Enid is well known for bringing the reader into any story she writes, so that you feel you are in the mystery or adventure, and with this book you really are, as she writes it in the first person and she invites you to the picnic party along with twelve other children, who are, Sarah, Lynne, Mary, John, Catherine, David, Jane, Charles, Margaret, William, Richard, Robert – and she writes – and you, of course. There is also an invitation card printed in the very first chapter which is called – My Picnic Party. And it says:-

Enid Blyton
Is giving a story party
On High-Up Hill.
The invitation is for
...
Please come if you can.

I would imagine that a young reader would fill in their own name along the dotted lines of the invitation. I know I would have done!

In the first chapter Enid says that - we will all meet at Green Hedges, which is my house as you know. Then we will set off to walk to High-Up Hills, and find a good place for a picnic. We will all sit down, and then I will let each one of you ask for any special story you want.

Already the reader is drawn in, and looking forward to the thirteen short stories that Enid is going to tell everyone at the picnic.

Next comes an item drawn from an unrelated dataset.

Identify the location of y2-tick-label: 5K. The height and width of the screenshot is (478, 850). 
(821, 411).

In the next chapter – The Day of the Picnic – Enid goes on to say that everyone is coming to Green Hedges at three o'clock and so all morning she will be getting the picnic baskets ready, and goes on to describe all the sandwiches she will be making, a fruit cake, two Swiss jam-rolls and many biscuits in the shape of letters. She says she will be making 6 bottles of lemonade and will be bringing cardboard cartons for everyone to drink from. These days the name would be plastic cups, and I had a little grin at the name of cardboard cartons, as they were known by, in the early 50's.

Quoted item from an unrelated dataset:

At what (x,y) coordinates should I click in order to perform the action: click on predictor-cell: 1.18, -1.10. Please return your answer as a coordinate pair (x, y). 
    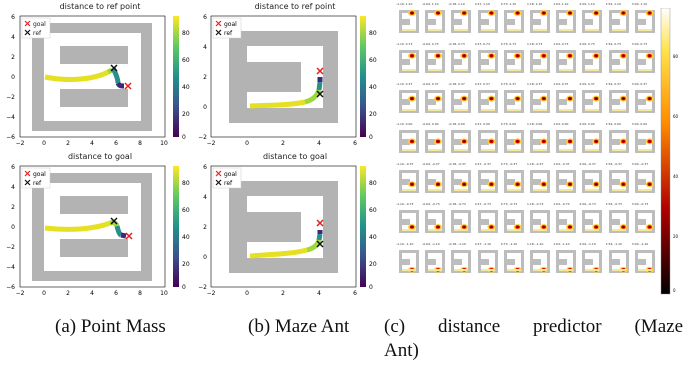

In the chapter – Time for the Picnic - there is a lovely picture drawn by Grace Lodge, showing a little of Green Hedges, Enid in a lovely large hat welcoming a few children, as she waits in the front garden – writing, that she can hear some of you coming along the road. When everyone has arrived Enid leads the way through the little wood and out across a field towards High-Up Hill. With everyone sitting on the grass amongst the daisies, and skylarks overhead and a chaffinch calling loudly from a nearby hedge, Enid then writes – I look at you all. You are sitting on the grass around me, looking very serious. Who's to choose the very first story?

The first story is chosen by Margaret and is called – What a Funny Thing To Do.

After each story, there is a page of what the children think about the story and talking to Enid Blyton, and who the next story is for.

After a story for Mary, is a chapter called – An Interval for the Picnic. Where they all chat to Enid Blyton, drinking from their cardboard cartons, and Enid writes that she hears a lot of whispering going on between David, William and Sarah, and they have written with the lettered biscuits – THANK YOU FOR OUR TEA.

The very last story is for the reader, and Enid writes – I'll tell you your story now, and I do hope you like it. It's called 'A Bit of Luck for the Goblin.

All the thirteen stories are lovely little tales, and during two of them I was reminded of the Secret Seven. One story was called The Little Red Aeroplane, which reminded me of Susie's red aeroplane in the book - Three Cheers for the Secret Seven, and in another we meet a horse called Brownie, which is in the book - Fun for the Secret Seven. Of course these books were written much later! The stories also have a purpose, of right and wrong, as do many of Enid's books. One tells of a boy who is poor, and has no friends, but because he helps out one of the boys who ignores him, they of course become friends, and Enid says, that it doesn't matter if you're poor; it's about liking the person themselves, because they're kind, and you can trust them.

Catherine's story is about a dare, and how two boys fall through ice because they were dared too and didn't want to be thought of as cowards! But the story tells that it is far better to be braver and say 'no' to such silly 'dares'. So each tale is a sort of lesson that the reader can understand and learn by.

A lovely enjoyable read, and well worth buying a copy to add to an Enid Blyton collection of books.